_TASK STATEMENT_
The answer is to be an exact copy of the lines below running from the line with "Anti-Slavery Help (674, 2289)" down to the line with "[Toggle menu] (27, 23)", both ends included, and nothing more.

● ● ●

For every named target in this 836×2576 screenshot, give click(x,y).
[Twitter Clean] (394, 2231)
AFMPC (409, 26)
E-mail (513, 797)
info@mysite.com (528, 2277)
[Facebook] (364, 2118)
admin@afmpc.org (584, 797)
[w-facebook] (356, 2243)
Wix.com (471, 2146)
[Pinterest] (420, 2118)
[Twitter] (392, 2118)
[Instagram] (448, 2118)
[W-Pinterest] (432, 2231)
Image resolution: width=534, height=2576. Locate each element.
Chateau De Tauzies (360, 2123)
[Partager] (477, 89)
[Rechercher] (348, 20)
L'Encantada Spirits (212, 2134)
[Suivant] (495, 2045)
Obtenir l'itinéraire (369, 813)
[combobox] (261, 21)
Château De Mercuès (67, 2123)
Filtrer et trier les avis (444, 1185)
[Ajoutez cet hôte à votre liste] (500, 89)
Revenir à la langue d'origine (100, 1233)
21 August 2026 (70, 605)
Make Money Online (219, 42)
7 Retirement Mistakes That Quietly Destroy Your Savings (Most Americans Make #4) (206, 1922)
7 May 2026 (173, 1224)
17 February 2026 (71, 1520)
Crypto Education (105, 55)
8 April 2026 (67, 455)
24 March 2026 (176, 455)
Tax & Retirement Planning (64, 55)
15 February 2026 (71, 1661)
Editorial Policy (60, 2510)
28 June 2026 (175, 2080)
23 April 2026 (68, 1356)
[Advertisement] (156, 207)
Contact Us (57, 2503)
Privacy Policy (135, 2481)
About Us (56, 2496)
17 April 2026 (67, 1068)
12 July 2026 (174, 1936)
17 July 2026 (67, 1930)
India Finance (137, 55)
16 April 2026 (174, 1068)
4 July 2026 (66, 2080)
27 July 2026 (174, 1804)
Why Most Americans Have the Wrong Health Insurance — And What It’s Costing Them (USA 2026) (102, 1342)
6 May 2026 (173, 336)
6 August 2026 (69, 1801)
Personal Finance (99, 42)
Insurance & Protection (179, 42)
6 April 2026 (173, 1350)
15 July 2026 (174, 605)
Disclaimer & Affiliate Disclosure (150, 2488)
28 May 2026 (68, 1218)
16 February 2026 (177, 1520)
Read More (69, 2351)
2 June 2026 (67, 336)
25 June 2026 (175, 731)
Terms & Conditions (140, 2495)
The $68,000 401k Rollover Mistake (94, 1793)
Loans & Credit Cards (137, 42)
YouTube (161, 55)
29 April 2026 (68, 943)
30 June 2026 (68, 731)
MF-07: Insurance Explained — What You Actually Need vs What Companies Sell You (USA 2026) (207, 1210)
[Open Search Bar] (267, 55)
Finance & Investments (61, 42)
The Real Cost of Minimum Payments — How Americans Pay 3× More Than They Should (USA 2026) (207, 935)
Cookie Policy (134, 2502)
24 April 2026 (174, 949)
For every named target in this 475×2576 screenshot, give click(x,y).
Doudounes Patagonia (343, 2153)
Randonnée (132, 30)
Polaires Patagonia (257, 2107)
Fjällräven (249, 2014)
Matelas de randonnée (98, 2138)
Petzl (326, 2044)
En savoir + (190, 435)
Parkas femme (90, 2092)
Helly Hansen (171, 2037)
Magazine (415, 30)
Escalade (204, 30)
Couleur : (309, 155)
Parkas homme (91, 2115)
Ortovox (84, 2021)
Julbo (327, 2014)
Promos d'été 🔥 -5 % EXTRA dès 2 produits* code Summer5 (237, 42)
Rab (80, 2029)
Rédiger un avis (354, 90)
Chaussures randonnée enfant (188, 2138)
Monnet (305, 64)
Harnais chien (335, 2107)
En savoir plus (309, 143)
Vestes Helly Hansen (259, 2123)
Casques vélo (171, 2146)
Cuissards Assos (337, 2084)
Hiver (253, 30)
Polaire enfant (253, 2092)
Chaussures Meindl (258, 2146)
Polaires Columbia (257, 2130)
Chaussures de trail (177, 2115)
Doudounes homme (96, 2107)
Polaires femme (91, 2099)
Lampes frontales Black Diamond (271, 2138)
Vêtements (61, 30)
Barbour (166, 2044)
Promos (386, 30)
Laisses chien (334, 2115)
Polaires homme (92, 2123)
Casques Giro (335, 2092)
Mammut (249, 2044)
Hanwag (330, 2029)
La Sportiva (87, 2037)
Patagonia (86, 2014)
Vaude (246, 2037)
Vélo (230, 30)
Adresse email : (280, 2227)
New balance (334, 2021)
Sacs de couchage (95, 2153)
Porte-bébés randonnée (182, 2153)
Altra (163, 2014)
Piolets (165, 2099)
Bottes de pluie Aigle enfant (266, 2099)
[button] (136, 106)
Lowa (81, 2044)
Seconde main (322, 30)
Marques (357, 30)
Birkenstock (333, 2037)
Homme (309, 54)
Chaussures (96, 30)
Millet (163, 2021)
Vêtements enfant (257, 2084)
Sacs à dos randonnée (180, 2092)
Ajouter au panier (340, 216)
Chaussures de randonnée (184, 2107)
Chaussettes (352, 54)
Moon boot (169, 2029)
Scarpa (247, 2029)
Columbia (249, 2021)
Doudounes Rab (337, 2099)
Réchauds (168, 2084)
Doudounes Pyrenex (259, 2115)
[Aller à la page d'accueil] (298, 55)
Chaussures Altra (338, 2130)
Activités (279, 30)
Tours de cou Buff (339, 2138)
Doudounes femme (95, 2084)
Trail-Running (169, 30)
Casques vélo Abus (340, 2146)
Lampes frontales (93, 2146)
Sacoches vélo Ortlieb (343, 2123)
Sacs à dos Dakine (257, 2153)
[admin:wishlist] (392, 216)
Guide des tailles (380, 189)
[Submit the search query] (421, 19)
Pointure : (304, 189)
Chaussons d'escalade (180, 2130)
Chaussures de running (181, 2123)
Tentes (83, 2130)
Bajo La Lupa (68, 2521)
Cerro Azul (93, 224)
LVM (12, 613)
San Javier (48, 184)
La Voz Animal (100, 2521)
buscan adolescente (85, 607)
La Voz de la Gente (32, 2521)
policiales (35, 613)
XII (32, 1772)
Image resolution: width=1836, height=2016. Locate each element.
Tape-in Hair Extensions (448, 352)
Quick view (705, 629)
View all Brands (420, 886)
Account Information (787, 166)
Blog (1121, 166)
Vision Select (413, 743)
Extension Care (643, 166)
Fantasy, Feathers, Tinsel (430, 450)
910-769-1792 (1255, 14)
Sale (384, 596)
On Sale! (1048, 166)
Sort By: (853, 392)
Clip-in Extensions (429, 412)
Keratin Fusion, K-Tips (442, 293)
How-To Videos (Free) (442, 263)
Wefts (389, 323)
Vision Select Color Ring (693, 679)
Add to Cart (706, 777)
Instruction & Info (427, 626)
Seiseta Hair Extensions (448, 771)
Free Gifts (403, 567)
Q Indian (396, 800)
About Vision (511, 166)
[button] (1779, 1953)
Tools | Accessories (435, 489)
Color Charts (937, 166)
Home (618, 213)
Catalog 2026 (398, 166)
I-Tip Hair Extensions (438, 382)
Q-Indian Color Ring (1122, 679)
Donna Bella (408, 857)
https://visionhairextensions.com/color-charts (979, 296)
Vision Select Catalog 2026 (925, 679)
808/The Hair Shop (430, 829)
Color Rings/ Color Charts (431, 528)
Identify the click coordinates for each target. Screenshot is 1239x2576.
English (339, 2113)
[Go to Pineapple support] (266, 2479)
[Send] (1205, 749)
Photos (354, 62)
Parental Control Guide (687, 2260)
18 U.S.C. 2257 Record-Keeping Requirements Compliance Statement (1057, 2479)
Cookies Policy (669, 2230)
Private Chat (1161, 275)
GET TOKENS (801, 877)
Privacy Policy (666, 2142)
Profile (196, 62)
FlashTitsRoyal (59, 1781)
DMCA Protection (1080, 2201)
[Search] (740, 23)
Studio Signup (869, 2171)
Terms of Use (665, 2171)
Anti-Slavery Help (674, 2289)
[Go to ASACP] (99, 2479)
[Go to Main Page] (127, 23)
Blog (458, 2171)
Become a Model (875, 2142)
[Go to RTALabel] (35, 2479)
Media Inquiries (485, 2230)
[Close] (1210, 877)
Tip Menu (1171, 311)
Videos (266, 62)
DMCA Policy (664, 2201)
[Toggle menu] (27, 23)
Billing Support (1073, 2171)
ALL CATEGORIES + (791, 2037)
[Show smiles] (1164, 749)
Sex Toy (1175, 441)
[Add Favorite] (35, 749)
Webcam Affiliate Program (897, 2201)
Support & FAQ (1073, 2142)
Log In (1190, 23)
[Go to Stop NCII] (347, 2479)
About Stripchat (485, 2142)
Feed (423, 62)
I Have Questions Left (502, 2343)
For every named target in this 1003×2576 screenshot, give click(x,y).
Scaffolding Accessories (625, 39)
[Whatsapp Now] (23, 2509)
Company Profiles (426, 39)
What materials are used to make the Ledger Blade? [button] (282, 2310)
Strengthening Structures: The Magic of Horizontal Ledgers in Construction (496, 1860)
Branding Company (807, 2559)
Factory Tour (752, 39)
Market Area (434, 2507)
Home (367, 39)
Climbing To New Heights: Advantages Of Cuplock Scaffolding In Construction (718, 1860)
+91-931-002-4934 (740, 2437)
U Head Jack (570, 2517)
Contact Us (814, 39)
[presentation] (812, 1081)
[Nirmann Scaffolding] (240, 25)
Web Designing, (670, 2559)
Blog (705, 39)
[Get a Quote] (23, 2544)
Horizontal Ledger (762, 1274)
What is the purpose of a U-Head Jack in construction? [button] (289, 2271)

● ● ●

_WRITTEN SOLUTION_
Anti-Slavery Help (674, 2289)
[Go to ASACP] (99, 2479)
[Go to Main Page] (127, 23)
Blog (458, 2171)
Become a Model (875, 2142)
[Go to RTALabel] (35, 2479)
Media Inquiries (485, 2230)
[Close] (1210, 877)
Tip Menu (1171, 311)
Videos (266, 62)
DMCA Policy (664, 2201)
[Toggle menu] (27, 23)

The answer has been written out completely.